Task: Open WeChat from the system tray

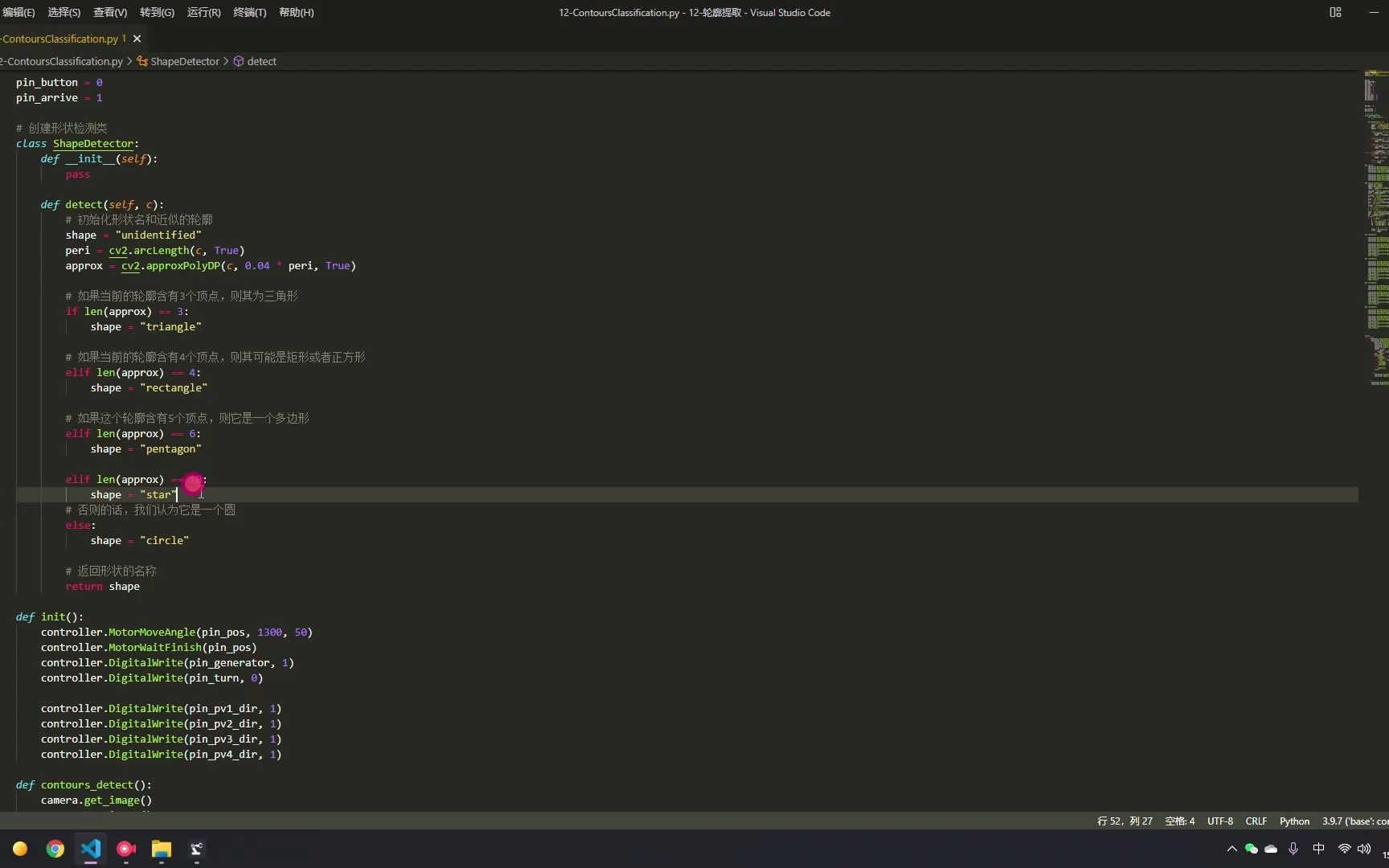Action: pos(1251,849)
...
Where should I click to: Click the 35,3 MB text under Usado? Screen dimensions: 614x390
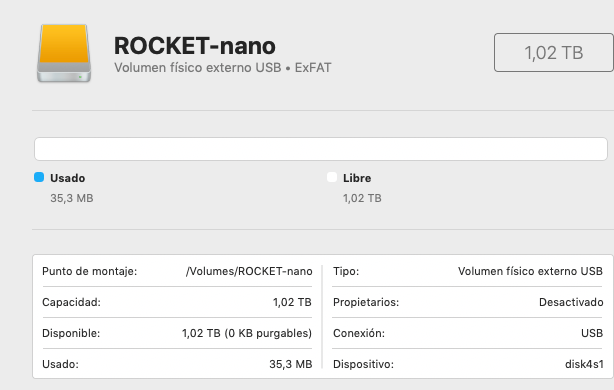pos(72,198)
---
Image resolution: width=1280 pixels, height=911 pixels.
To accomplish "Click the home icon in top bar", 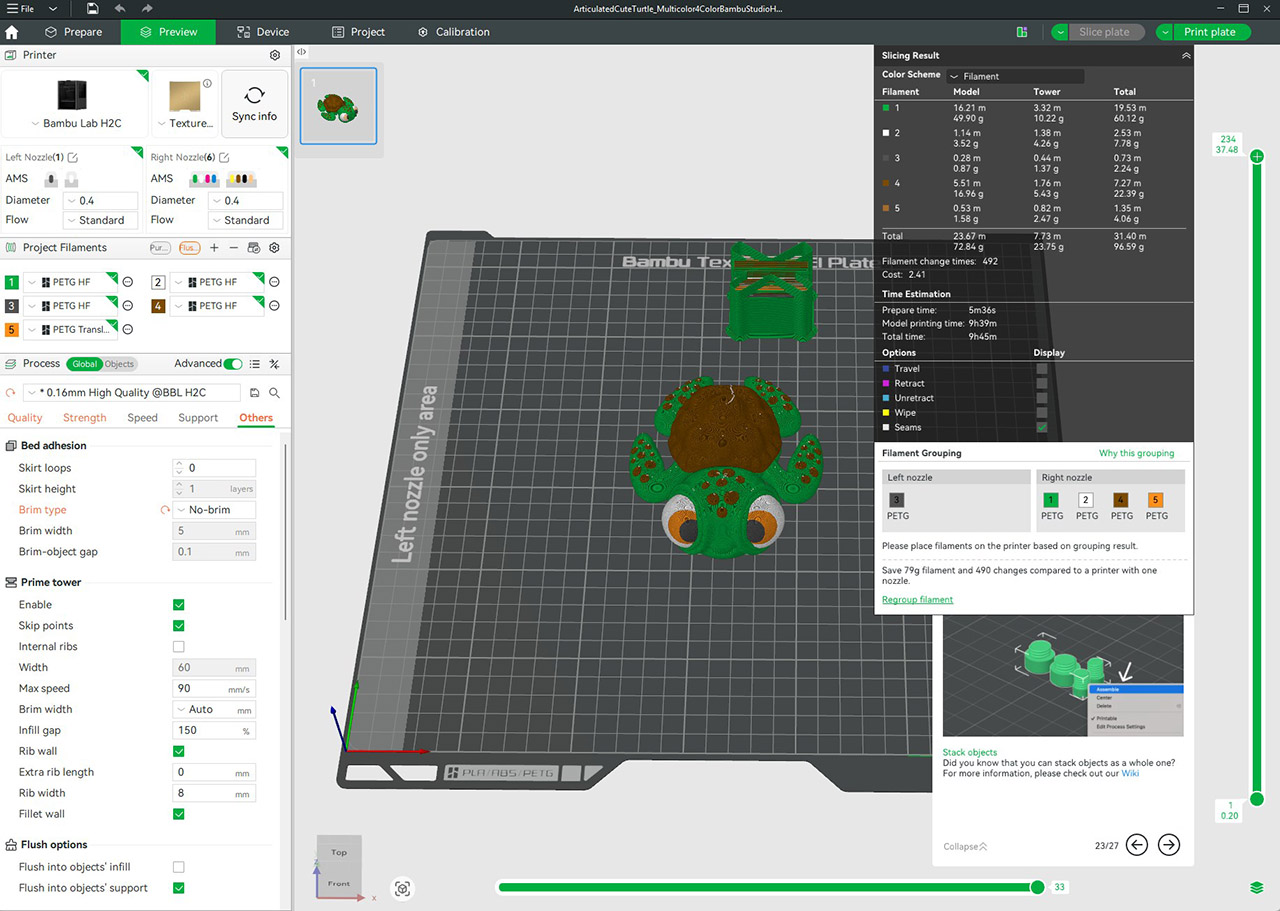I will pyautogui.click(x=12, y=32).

* **Stated exercise**:
Copy the lines from the items above, starting at the line that contains "Where should I" and ending at the line that contains "pos(72,198)", with both of those lines included. Leave out the pictures.

* **The answer**:
Where should I click to: Click the 35,3 MB text under Usado? Screen dimensions: 614x390
pos(72,198)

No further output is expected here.